Available records: Begin
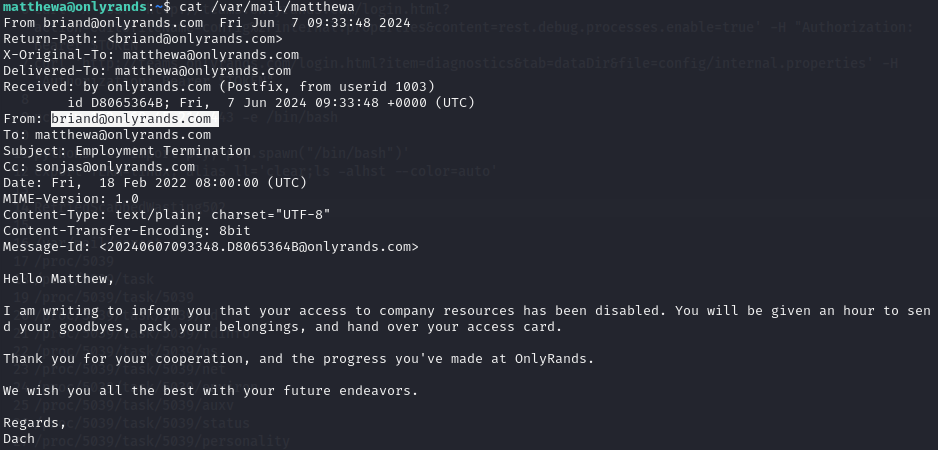Viewport: 938px width, 450px height.
Task: Click the future endeavors sentence
Action: point(211,391)
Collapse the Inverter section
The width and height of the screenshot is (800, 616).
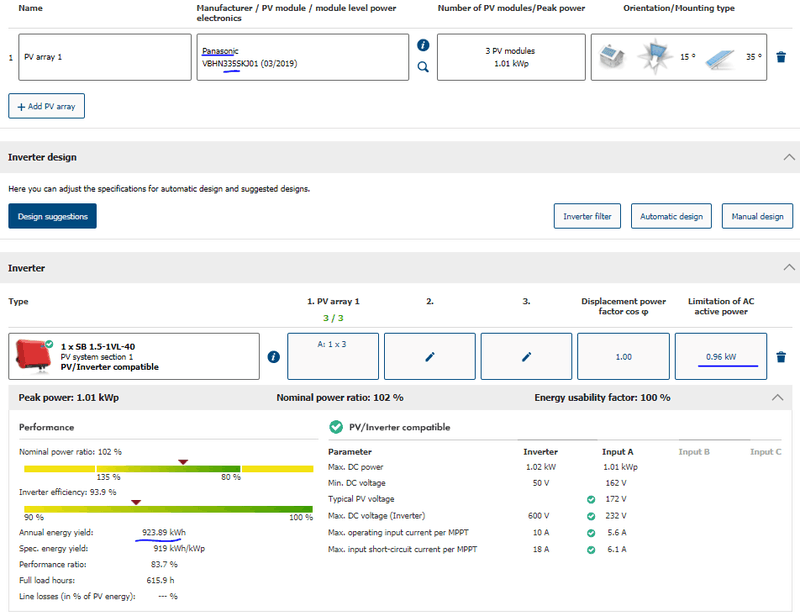pos(788,268)
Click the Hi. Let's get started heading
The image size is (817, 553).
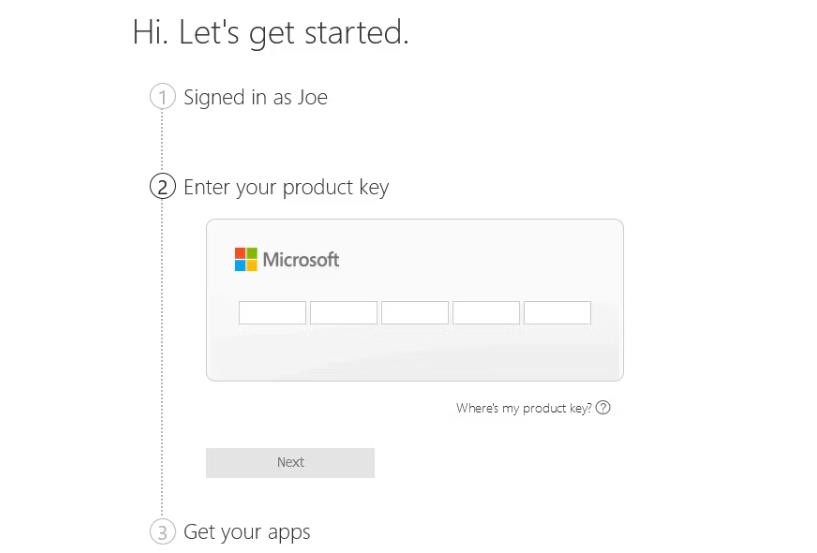tap(270, 33)
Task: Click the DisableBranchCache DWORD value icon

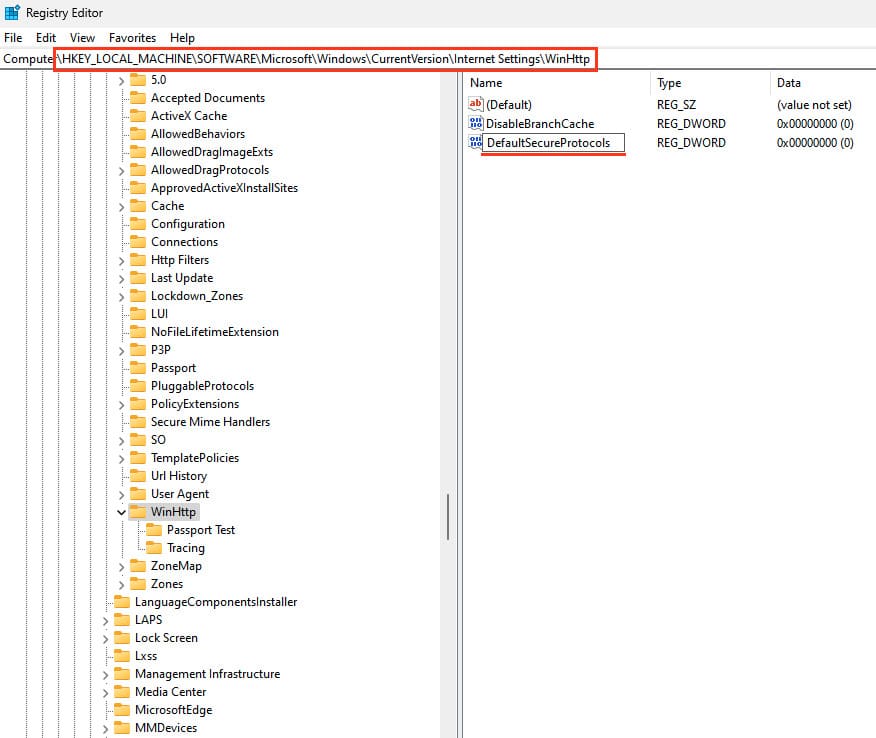Action: [x=476, y=124]
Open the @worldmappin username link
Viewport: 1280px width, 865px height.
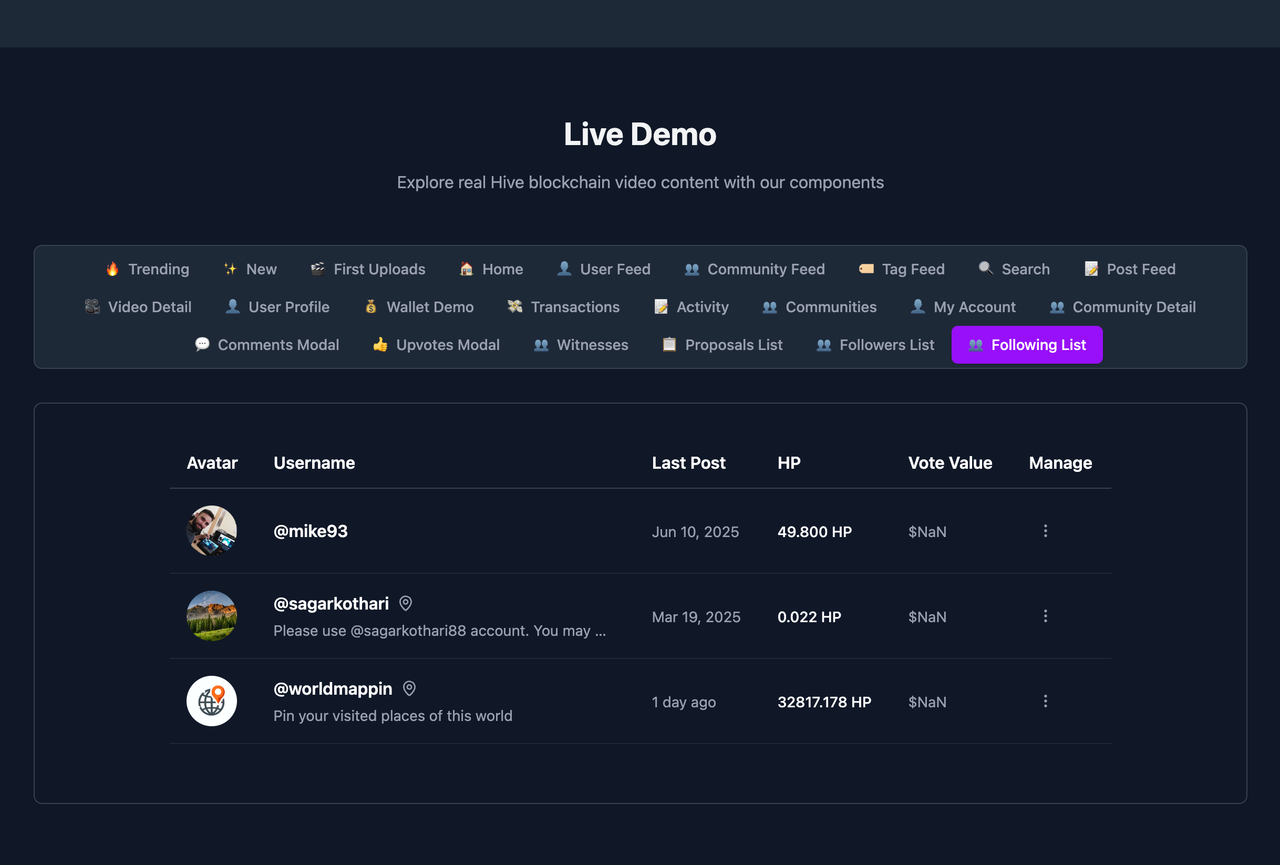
Available records: End
(Task objective)
From the line that contains "Open the @worldmappin username link" to the final line of the material, write out each line exactly. Pictures stay out.

(Output below)
Open the @worldmappin username link
Viewport: 1280px width, 865px height.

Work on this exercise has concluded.